For the Sake of the Weaker Brother

Recently, I attended worshp at the congregation where I grew up.  It is a small rural congregation, so it wasn't surprising to me that even though it has been nearly thirty years since I regularly attended there, the vast majority present were the same people who were there while I was growing up.  There was the same hymnal and song book tucked under the pews.  It was all very familiar. 

One of the familiar faces is "Harold."  I'm not sure what the proper terminology is now, but "Harold" is developmentally disabled, though not severely, and he has been able to live on his own for the most part since his parents passed away.  I remember how "Harold" would come to worship every week with his parents.  They never missed a Sunday.  I also recall how "Harold" would sing along with the liturgy, recite the Creed, and pray the Lord's Prayer, often providing an ill-timed echo to the rest of the congregation, but always singing and responding with gusto.  In my teenage immaturity, it was quite annoying (even inappropriately humorous), but I was always impressed with "Harold's" enthusiasm, if not his technical skills.

I thought of this as "Harold" walked into the worship service and took his place in the pew (still the same spot if my memory serves me correctly.)  Now in his 60s, "Harold" comes to church alone.  His parents are long gone, but he still continues to worship each week.

But something was different this Sunday from all those Sundays of my memories.  I couldn't hear "Harold" sing.  His enthusiastic response was nowhere to be heard.  And I don't think it was "Harold's" fault.  You see, the hymnals stayed under the pews.  There was no formal liturgy.  There was no service written out, where everything except the propers was exactly the same week after week.  Consequently, "Harold" could no longer follow along as easily as he had once done.  He could no longer confess his sins with his fellow sinners and hear the words of absolution week after week.  He could no longer confess his faith in the words of the Apostles' or Nicene Creed.  As he prepared to come up to the Lord's Table for Christ's very body and blood, "Harold" wasn't reminded of the Lamb of God who takes away the sin of the world. He didn't receive the "peace of the Lord" or pray for the Lord's mercy.  Nor was he able to sing along with Simeon afterward, confident that he was ready to depart in peace.
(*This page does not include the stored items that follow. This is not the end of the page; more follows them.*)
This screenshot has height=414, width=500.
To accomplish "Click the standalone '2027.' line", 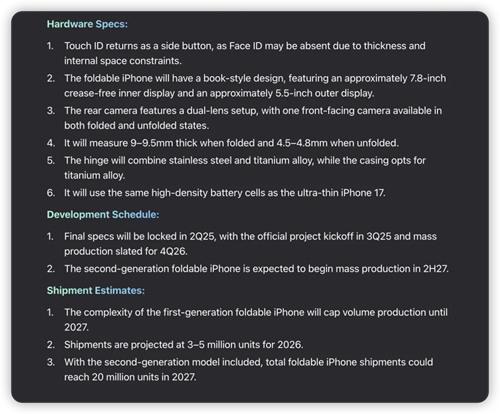I will [x=76, y=327].
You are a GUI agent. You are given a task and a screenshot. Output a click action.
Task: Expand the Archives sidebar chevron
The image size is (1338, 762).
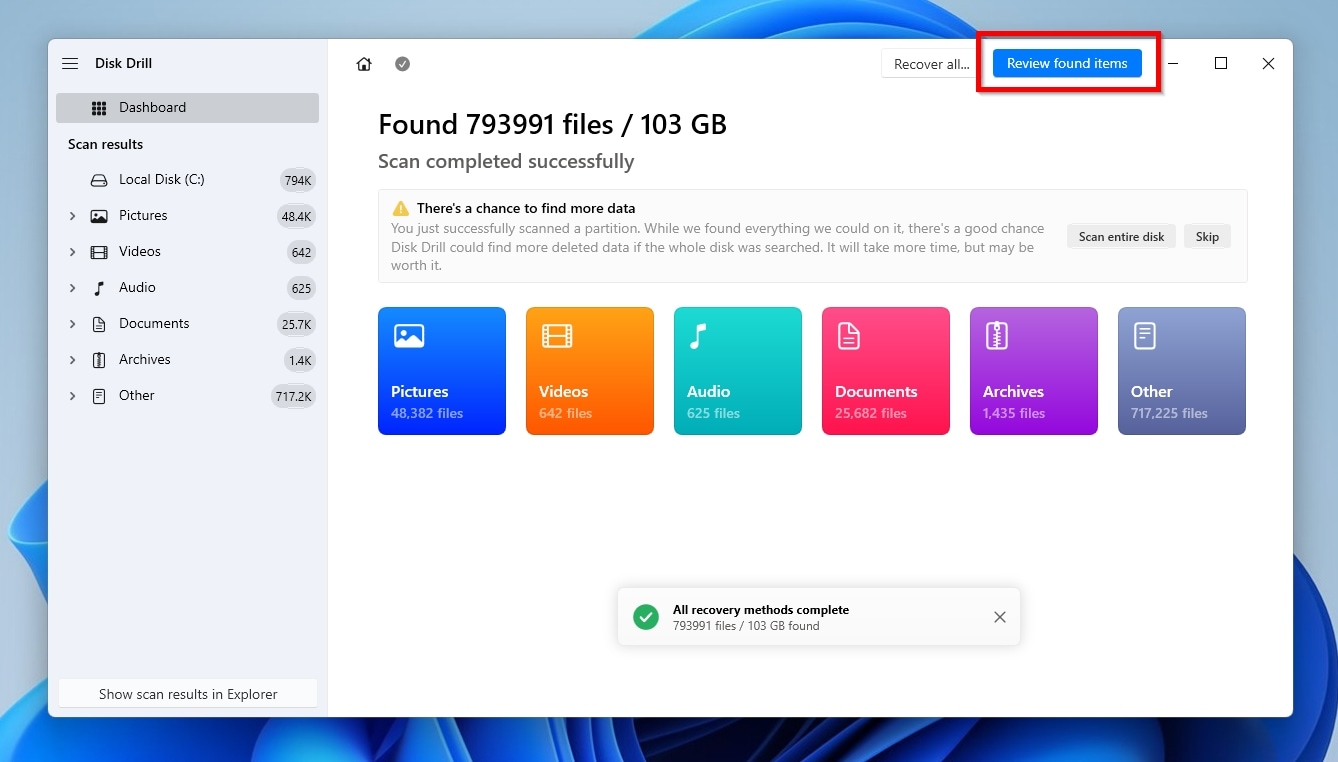click(x=72, y=360)

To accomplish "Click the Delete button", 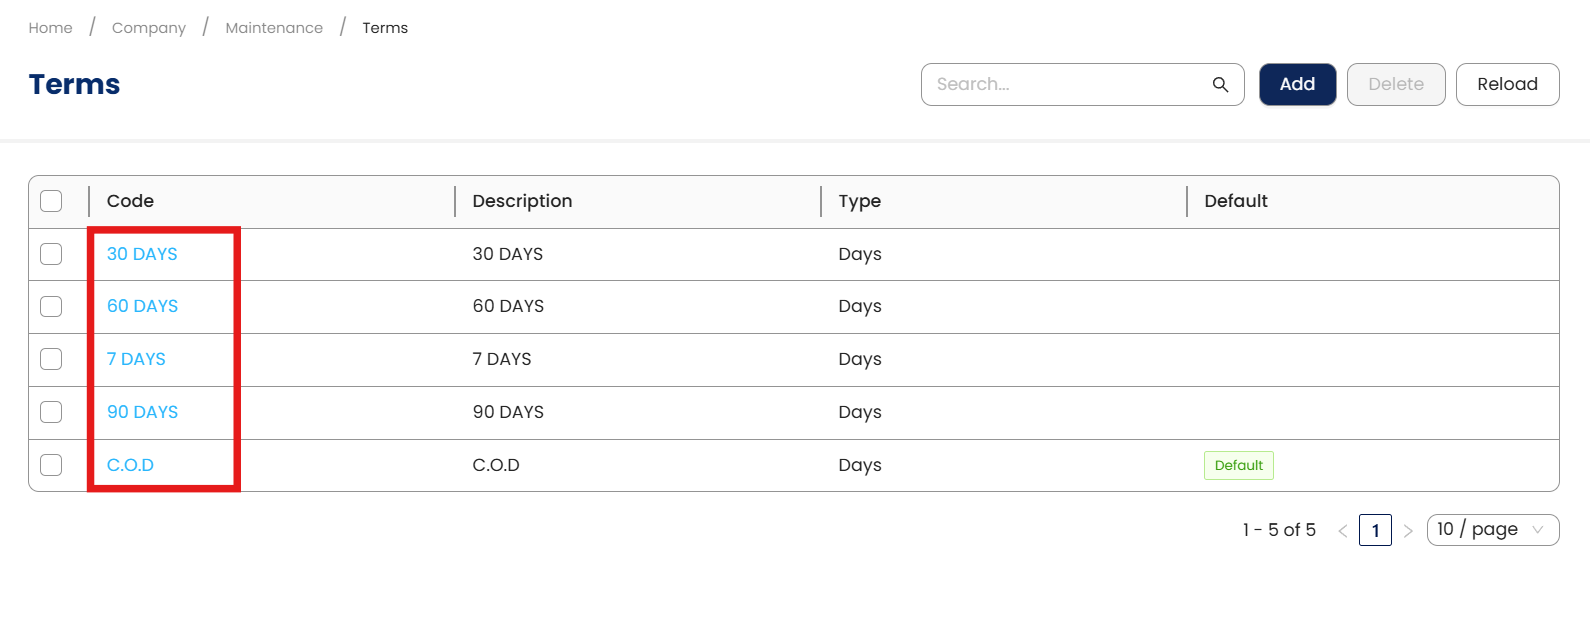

I don't know why these changes happened.  I couldn't even say that this is a continuous practice week after week.  It doesn't really matter.  I'm sure that there were good motives for doing: perhaps because of time restraints, or to "keep up with times" or to "reach out to others."  And it is well within a congregation's prerogative to make such changes for the sake of good order and according to local needs.  But it had the effect of shutting out one of God's children from full participation in the worship service.  Someone, who more than likely didn't have a voice in making that decision.  And that is a terrible shame. 

I know all the arguments.  The Bible doesn't give us a set form of worship; the form of worship is adiaphora; it's a matter of Christian freedom, and all others.  But aren't we also urged not to abuse this Christian freedom, lest we offend our weaker brother, lest we make it more difficult to them to hear God's Word and to receive His many blessings for Christ's sake through the Word and Sacraments?  Shouldn't we be willing to give up our Christian freedom for the sake of our weaker brother?
Consistency is a key for people like "Harold" who suffer from developmental disabilities.  Sure, they may not learn quickly, but they can learn (and memorize!) much through constant repetition.  What better things for them to learn and memorize than God's Word set to music and prayer?  That's what we have in the liturgy.  And this concern applies to other "weaker brothers" as well.  How about young children?  The elderly?  Those who have lost at least partial use of their sight, hearing, or even mind?  When they have the liturgy committed to their memory they are able to join in with the congregation, angels and archangels, and all the company of heaven in corporate worship.  Why would we want to take that away from them?